(Records excerpted from a collection)
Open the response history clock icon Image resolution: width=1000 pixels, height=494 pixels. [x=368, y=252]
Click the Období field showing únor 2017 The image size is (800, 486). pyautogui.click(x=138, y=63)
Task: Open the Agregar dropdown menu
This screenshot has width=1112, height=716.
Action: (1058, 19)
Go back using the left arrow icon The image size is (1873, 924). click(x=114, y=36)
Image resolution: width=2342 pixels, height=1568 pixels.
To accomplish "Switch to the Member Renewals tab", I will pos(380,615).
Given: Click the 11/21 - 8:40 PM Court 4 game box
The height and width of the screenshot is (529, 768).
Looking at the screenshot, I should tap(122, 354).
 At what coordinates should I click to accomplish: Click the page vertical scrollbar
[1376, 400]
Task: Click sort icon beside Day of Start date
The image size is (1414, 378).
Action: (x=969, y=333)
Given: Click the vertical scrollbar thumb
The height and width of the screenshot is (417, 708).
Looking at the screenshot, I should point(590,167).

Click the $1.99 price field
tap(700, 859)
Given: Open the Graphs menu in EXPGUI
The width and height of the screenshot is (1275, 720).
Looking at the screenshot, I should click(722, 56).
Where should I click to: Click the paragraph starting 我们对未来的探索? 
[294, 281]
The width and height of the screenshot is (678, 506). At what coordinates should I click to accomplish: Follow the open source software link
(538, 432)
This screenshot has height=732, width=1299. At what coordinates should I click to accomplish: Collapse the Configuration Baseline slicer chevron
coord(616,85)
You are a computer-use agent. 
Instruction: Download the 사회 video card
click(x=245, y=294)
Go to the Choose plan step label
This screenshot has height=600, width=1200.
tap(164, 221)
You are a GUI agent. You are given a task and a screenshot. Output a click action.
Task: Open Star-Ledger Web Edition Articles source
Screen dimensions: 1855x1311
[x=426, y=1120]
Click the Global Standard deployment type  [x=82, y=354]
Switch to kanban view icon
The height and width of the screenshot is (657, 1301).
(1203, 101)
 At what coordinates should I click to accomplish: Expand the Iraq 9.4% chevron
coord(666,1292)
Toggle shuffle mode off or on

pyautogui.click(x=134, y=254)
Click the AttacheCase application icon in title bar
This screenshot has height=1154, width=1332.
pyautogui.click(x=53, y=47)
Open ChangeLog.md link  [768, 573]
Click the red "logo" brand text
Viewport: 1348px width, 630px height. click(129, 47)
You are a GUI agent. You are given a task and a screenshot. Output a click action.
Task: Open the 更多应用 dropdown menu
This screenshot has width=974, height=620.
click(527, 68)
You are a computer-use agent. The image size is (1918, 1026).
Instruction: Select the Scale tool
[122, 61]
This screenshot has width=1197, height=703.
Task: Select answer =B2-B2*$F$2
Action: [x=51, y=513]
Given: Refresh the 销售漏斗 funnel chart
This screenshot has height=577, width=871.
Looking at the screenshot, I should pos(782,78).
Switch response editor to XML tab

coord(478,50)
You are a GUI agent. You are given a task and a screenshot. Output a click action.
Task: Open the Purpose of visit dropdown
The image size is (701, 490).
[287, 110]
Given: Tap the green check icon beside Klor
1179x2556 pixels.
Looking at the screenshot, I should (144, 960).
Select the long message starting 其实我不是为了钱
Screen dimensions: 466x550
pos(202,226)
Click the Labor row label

TASK:
Output the records above in their entirety, exactly.

RESPONSE AREA:
Open the response history clock icon Image resolution: width=1000 pixels, height=494 pixels. [x=368, y=252]
Click the Období field showing únor 2017 The image size is (800, 486). pyautogui.click(x=138, y=63)
Task: Open the Agregar dropdown menu
This screenshot has width=1112, height=716.
Action: (1058, 19)
Go back using the left arrow icon The image size is (1873, 924). click(x=114, y=36)
Image resolution: width=2342 pixels, height=1568 pixels.
To accomplish "Switch to the Member Renewals tab", I will pos(380,615).
Given: Click the 11/21 - 8:40 PM Court 4 game box
The height and width of the screenshot is (529, 768).
Looking at the screenshot, I should tap(122, 354).
 At what coordinates should I click to accomplish: Click the page vertical scrollbar
[1376, 400]
Task: Click sort icon beside Day of Start date
The image size is (1414, 378).
Action: (x=969, y=333)
Given: Click the vertical scrollbar thumb
The height and width of the screenshot is (417, 708).
Looking at the screenshot, I should point(590,167).

Click the $1.99 price field
tap(700, 859)
Given: Open the Graphs menu in EXPGUI
The width and height of the screenshot is (1275, 720).
Looking at the screenshot, I should click(722, 56).
Where should I click to: Click the paragraph starting 我们对未来的探索? 
[294, 281]
The width and height of the screenshot is (678, 506). At what coordinates should I click to accomplish: Follow the open source software link
(538, 432)
This screenshot has height=732, width=1299. At what coordinates should I click to accomplish: Collapse the Configuration Baseline slicer chevron
coord(616,85)
You are a computer-use agent. 
Instruction: Download the 사회 video card
click(x=245, y=294)
Go to the Choose plan step label
This screenshot has height=600, width=1200.
tap(164, 221)
You are a GUI agent. You are given a task and a screenshot. Output a click action.
Task: Open Star-Ledger Web Edition Articles source
Screen dimensions: 1855x1311
[x=426, y=1120]
Click the Global Standard deployment type  [x=82, y=354]
Switch to kanban view icon
The height and width of the screenshot is (657, 1301).
(1203, 101)
 At what coordinates should I click to accomplish: Expand the Iraq 9.4% chevron
coord(666,1292)
Toggle shuffle mode off or on

pyautogui.click(x=134, y=254)
Click the AttacheCase application icon in title bar
This screenshot has height=1154, width=1332.
pyautogui.click(x=53, y=47)
Open ChangeLog.md link  [768, 573]
Click the red "logo" brand text
Viewport: 1348px width, 630px height. click(129, 47)
You are a GUI agent. You are given a task and a screenshot. Output a click action.
Task: Open the 更多应用 dropdown menu
This screenshot has width=974, height=620.
click(527, 68)
You are a computer-use agent. The image size is (1918, 1026).
Instruction: Select the Scale tool
[122, 61]
This screenshot has width=1197, height=703.
Task: Select answer =B2-B2*$F$2
Action: [x=51, y=513]
Given: Refresh the 销售漏斗 funnel chart
This screenshot has height=577, width=871.
Looking at the screenshot, I should pos(782,78).
Switch response editor to XML tab

coord(478,50)
You are a GUI agent. You are given a task and a screenshot. Output a click action.
Task: Open the Purpose of visit dropdown
The image size is (701, 490).
[287, 110]
Given: Tap the green check icon beside Klor
1179x2556 pixels.
Looking at the screenshot, I should (144, 960).
Select the long message starting 其实我不是为了钱
Screen dimensions: 466x550
pos(202,226)
Click the Labor row label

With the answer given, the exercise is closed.